Cet exemple peut être perçu comme opportuniste par ceux qui ne me connaissent pas.  Pour les autres, ils savent que l’éducation, la performance du Québec et l’action font partie de mes valeurs les plus importantes.

Ma réflexion est la suivante, partagée par plusieurs j’en suis sûr:

Si NOUS (ça inclus les étudiants, le gouvernement, la société) avions mis la même énergie à comprendre les causes du problème et à trouver une solution qui soit valable pour tous, quel résultat formidable aurions-nous pu avoir ?

Seuls points positifs que je vois pour l’instant, sans nécessairement dire qu’il n’y en a pas d’autres, ce sont la volonté des québécois de réaliser quelque chose ensemble, l’utilisation des réseaux sociaux pour mobiliser les gens et le renouveau de l’intérêt (à court terme ?) pour la politique.

C’est peut-être ça la fin du monde tel qu’on le connaît, annoncée par les Mayas.  Des élections le 21 décembre 2012 ? :)

P.S. Politique éditoriale particulière: Tout commentaire qui vise à prendre position, dans un camp comme dans l’autre, ne sera pas publié.  L’objectif de ce billet est de rassembler.  Je crois qu’il y a déjà assez de tribunes pour le reste, sans offenser personne.  Merci de votre compréhension.

 

3 réflexions au sujet de « L’outil simple et efficace pour améliorer le contexte et régler les conflits »

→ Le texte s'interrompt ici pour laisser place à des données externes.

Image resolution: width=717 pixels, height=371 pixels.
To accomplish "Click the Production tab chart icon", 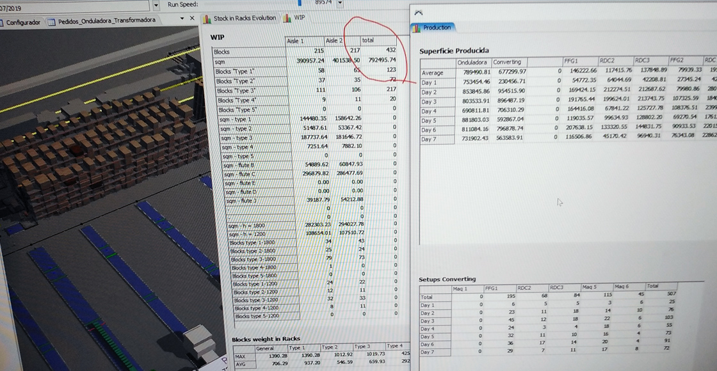I will click(x=417, y=28).
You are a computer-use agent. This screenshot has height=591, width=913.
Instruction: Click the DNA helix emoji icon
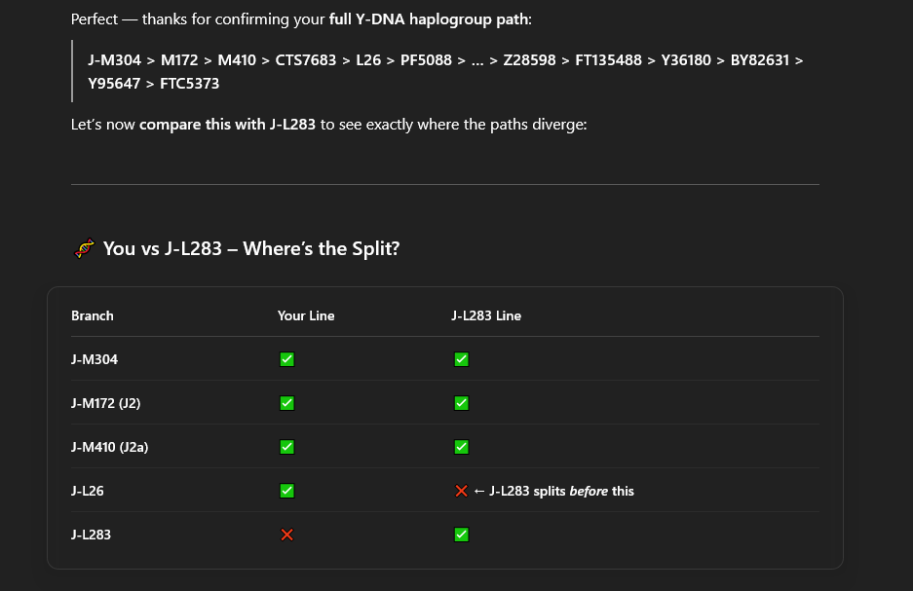[x=85, y=248]
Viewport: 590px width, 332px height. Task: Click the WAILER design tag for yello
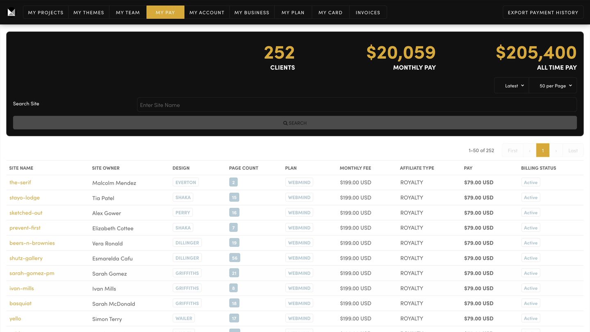(x=184, y=318)
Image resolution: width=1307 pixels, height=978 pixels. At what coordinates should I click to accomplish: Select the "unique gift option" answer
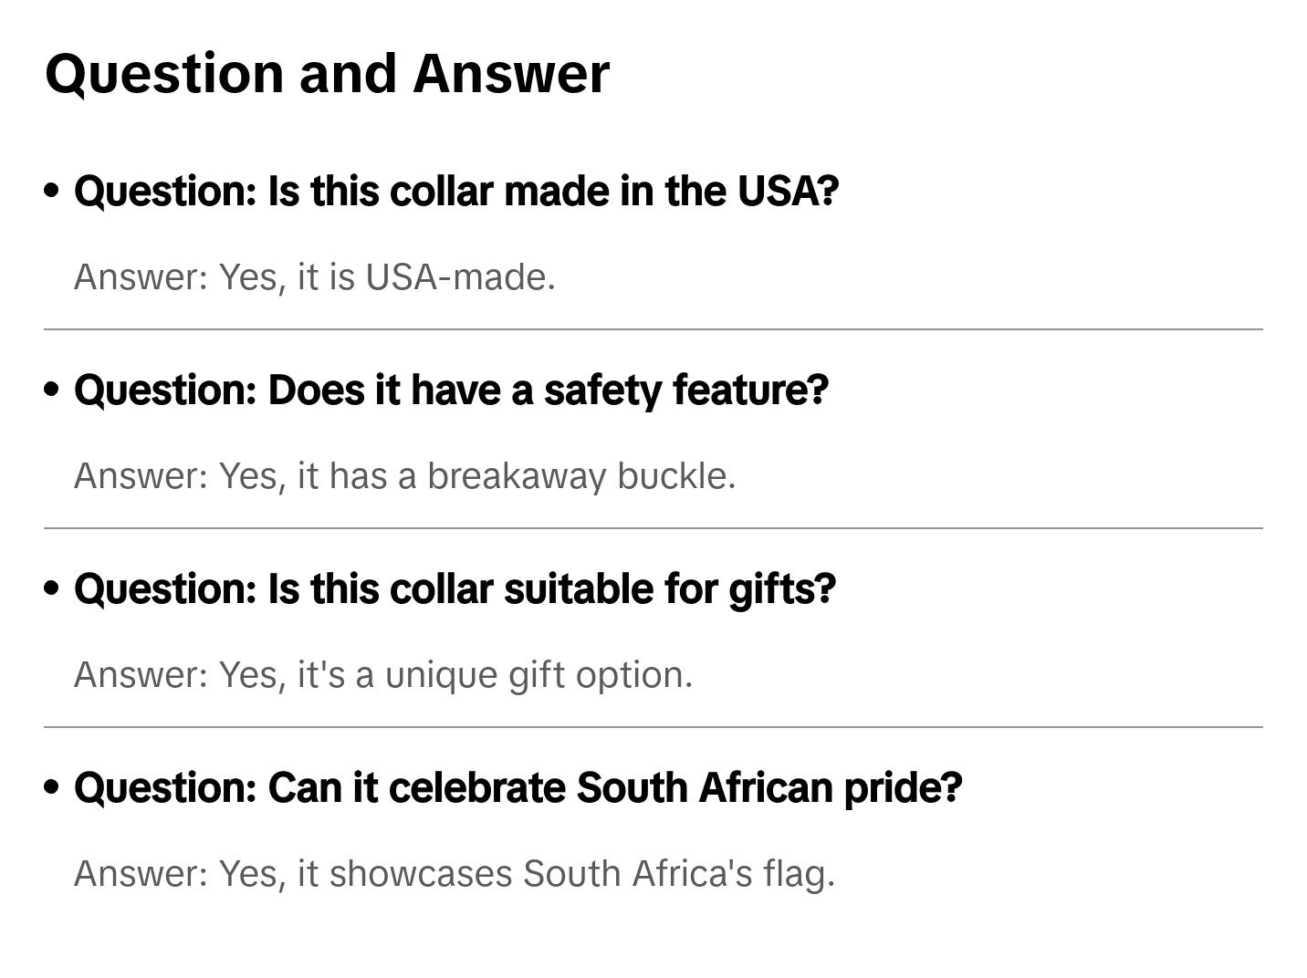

    1. Mathieu Laferrière Auteur de l’article

      Dans cet outil par contre, l’ordre des points est hyper important pour permettre à tous de bien saisir le message ou la démarche. L’ordre pourrait être différent selon les gens présents, mais à grande échelle (plusieurs personnes), c’est un risque. Cela dit, c’est propre à cet outil en particulier.

      Merci Sylvie pour ton commentaire, c’est très apprécié.